• Task statement
Report back each line of the data that contains the word "Switch".

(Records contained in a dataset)
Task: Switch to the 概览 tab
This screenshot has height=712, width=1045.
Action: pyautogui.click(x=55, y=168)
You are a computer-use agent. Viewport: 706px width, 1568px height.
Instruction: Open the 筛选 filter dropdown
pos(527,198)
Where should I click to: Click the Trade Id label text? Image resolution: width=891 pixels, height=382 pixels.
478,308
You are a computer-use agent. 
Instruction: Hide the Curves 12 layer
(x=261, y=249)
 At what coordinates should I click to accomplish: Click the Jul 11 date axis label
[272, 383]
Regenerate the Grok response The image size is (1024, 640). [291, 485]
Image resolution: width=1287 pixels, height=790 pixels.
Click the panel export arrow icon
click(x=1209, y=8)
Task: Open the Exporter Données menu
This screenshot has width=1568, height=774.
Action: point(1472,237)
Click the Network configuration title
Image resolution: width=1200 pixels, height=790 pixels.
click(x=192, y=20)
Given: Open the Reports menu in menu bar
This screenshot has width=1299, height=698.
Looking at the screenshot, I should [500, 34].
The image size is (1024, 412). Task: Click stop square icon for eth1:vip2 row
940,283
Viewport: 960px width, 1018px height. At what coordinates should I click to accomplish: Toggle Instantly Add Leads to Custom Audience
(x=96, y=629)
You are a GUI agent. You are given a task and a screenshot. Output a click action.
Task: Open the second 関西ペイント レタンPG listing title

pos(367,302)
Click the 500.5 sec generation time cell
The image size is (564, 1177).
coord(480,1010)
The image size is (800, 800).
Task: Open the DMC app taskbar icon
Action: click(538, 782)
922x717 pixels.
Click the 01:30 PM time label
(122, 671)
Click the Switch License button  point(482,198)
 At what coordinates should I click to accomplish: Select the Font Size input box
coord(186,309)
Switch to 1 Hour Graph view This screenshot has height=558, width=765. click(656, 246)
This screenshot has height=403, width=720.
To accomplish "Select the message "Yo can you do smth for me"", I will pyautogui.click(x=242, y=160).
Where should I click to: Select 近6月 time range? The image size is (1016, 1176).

• Solution to the exercise
Task: Switch to the 概览 tab
Click the Switch License button  point(482,198)
Switch to 1 Hour Graph view This screenshot has height=558, width=765. click(656, 246)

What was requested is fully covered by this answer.